08 August, 2007

LINQ vs Loop - A performance test

I just installed Visual Studio 2008 beta 2 to see what the future holds for C#. The addition of LINQ has brought a variety of query keywords to the language. "Anything" can be queried; SQL databases (naturally), XML documents, and regular collections. Custom queryable objects can also be created by implementing IQueryable. Sadly, like every abstraction, these goodies all come at a cost. The question is how much?

I decided to create a simple test to see how much of a performance hit LINQ is. The simple test I deviced finds the numbers in an array that are less than 10.

Initially, I assumed the performance impact would not be too large, since its equivalent is the straightforward imperative loop, which should not be too hard for a compiler to deduce given static typing and a single collection to iterate across. Or?
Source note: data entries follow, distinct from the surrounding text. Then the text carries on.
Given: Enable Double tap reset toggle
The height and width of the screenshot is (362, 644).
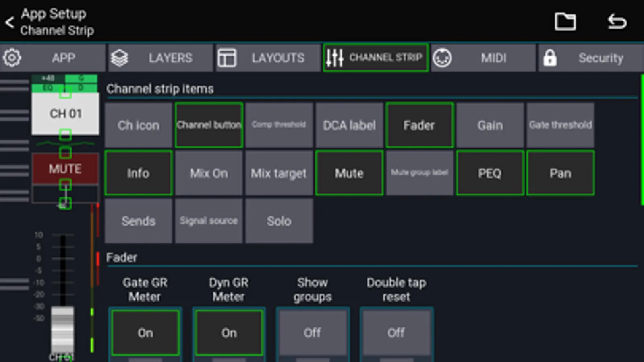Looking at the screenshot, I should point(397,333).
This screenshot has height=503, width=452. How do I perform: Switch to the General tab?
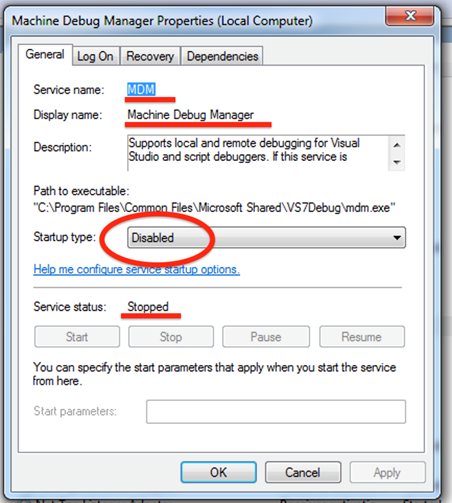pyautogui.click(x=45, y=54)
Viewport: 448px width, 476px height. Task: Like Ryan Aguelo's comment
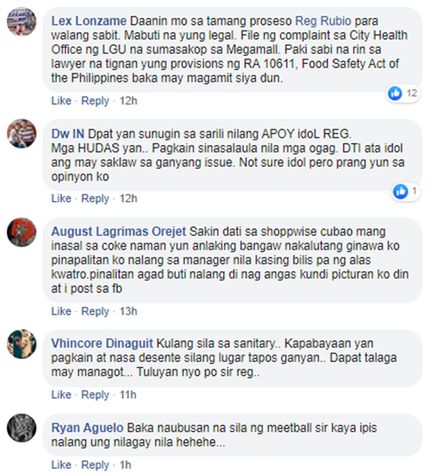[x=61, y=465]

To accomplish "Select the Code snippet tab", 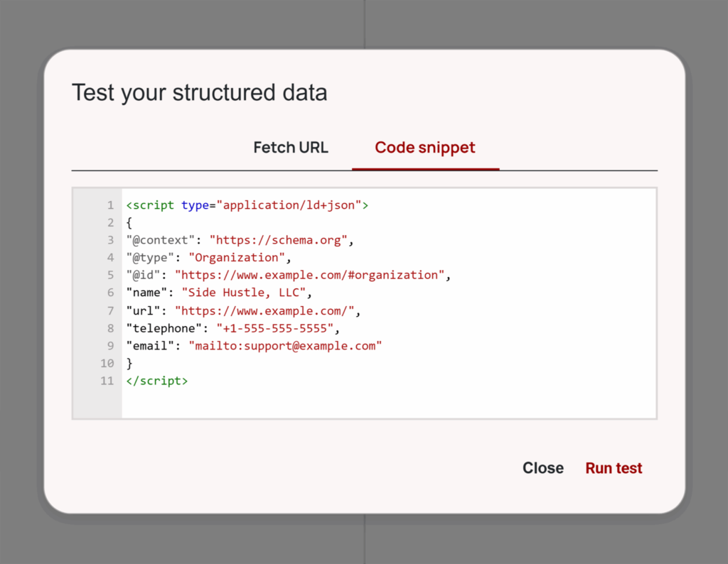I will pyautogui.click(x=424, y=147).
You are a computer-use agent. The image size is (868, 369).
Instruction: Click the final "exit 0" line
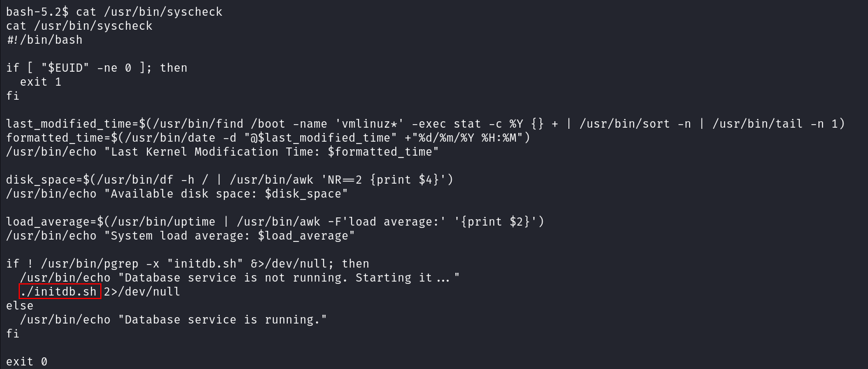[x=27, y=361]
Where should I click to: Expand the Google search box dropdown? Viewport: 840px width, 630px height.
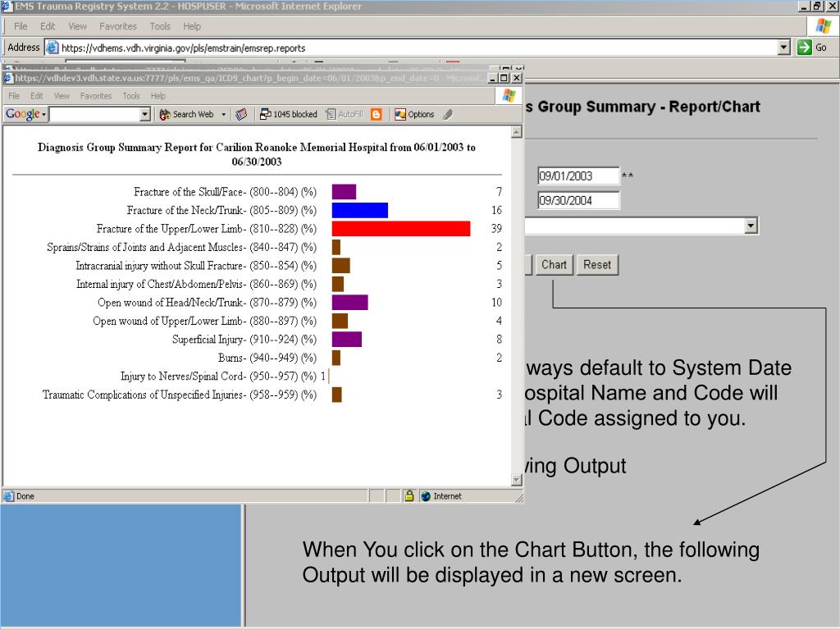pos(145,115)
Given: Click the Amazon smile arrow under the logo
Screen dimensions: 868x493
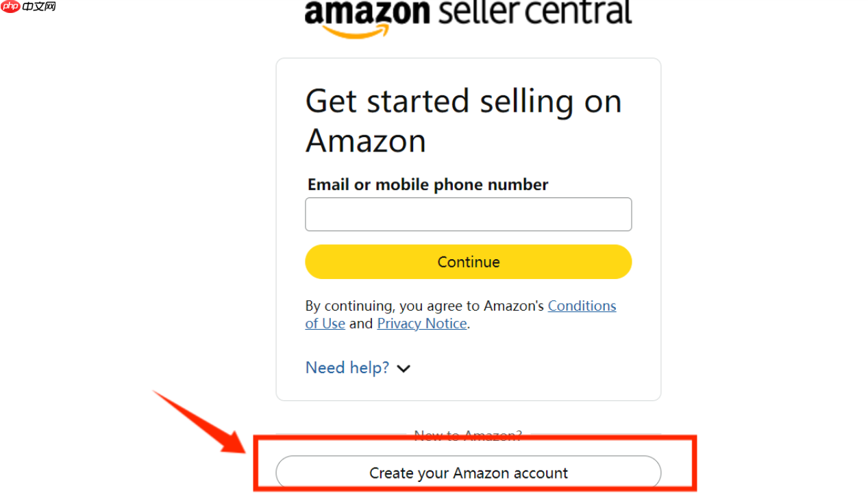Looking at the screenshot, I should point(355,31).
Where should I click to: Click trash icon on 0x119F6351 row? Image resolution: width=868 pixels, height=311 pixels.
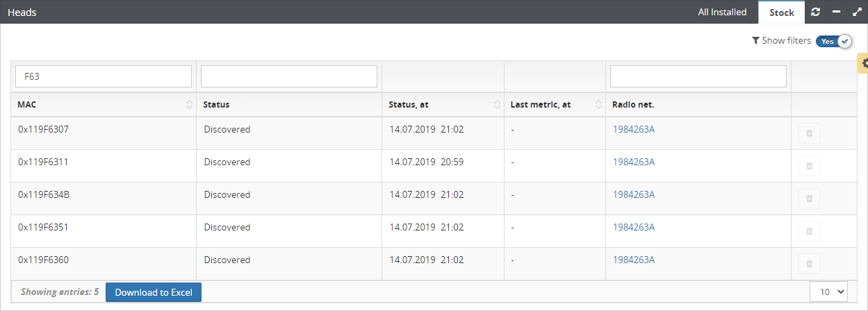[x=809, y=231]
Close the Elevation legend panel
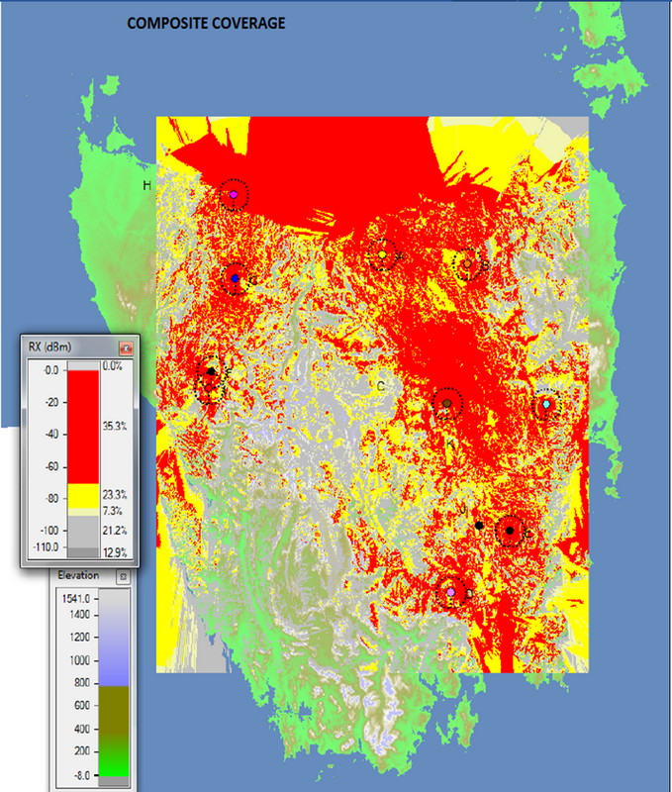 (123, 576)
    LINQ: 00:00:04.1052060, avg. 00:00:00.0041052
    Loop: 00:00:00.0790965, avg. 00:00:00.0000790


As you can see, the performance impact is huge. LINQ performs 50 times worse than the traditional loop! This seems rather wild at first glance, but the explanation is this: The keywords introduced by LINQ are syntactic sugar for method invocations to a set of generic routines for iterating across collections and filtering through lambda expressions. Naturally, this will not perform as good as a traditional imperative loop, and less optimization is possible.
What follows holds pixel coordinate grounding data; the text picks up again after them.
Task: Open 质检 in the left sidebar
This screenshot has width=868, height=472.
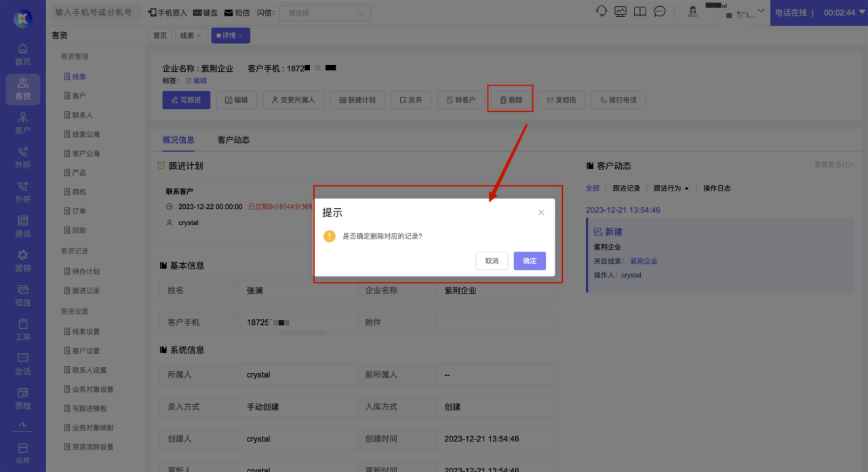Action: coord(23,399)
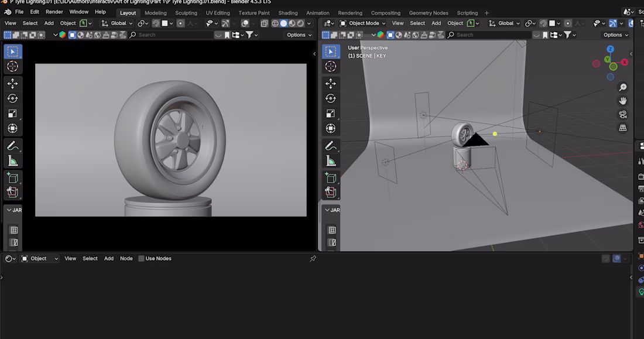Activate the Measure tool in left viewport

click(x=12, y=161)
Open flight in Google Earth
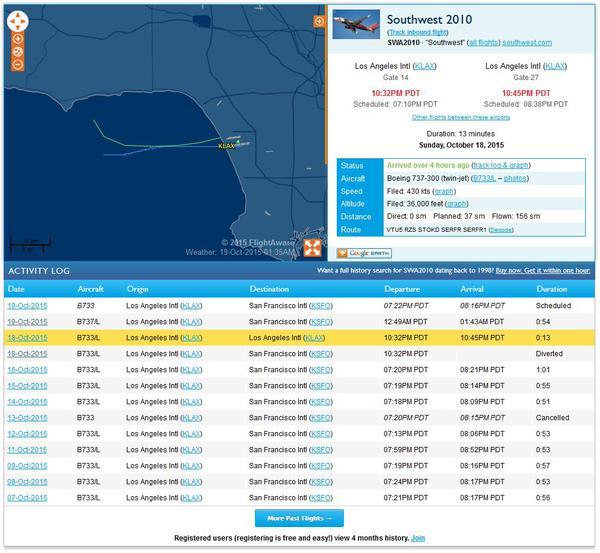Image resolution: width=600 pixels, height=553 pixels. [364, 253]
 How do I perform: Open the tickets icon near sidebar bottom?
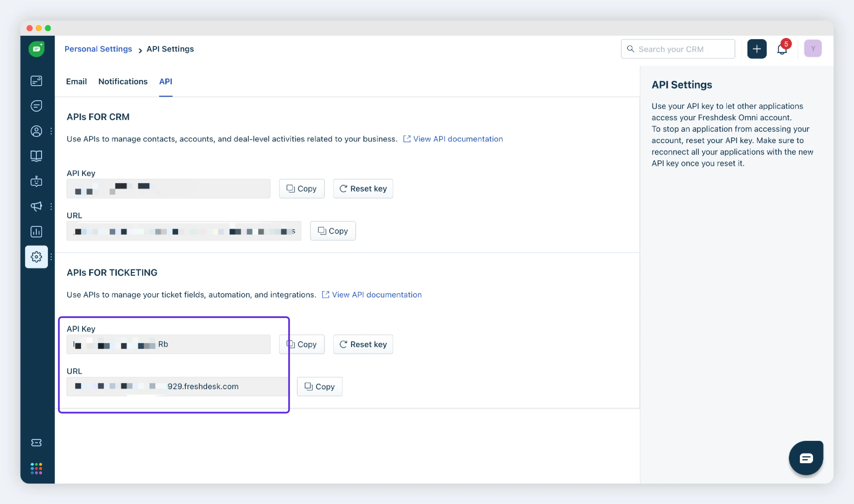[36, 443]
Having seen the performance impact, I am still of the view that LINQ is a great step towards a more declarative world for developers. Instead of saying "take these numbers, iterate over all of them, and insert them into this list if they are less then ten", which is an informal description of a classical imperative loop, you can now say "from these numbers, give me those that are less than ten". The difference may be subtle, but the latter is in my opinion far more declarative and easy to read.

This may very well be the next big thing, but it comes at a cost. So far, my advice is to create simple performance tests for the cases where you consider adopting LINQ, to spot possible pitfalls as early as possible.

20 comments:

  1. Iteration of arrays is highly optimized by the C# compiler and .Net JIT. So if all you are doing is a tiny bit of work over an array and it is performance critical then iterate the loop directly. LINQ comes in handy in many other situations, as there are a lot of other API's that expose collections that are not arrays.

    ReplyDelete
  2. Anders Hejlsberg31 October, 2007 02:27

    I just ran across this and tried it out.

    It turns out that the culprit is the explicit mention of the "int" type in your query ("from int i in ..."). This translates into a call to the Cast() extension method which ends up boxing and unboxing each integer. If you remove the "int" from the query you'll see much better performance (about 2 times slower than the for loop). That's representative of the expected performance.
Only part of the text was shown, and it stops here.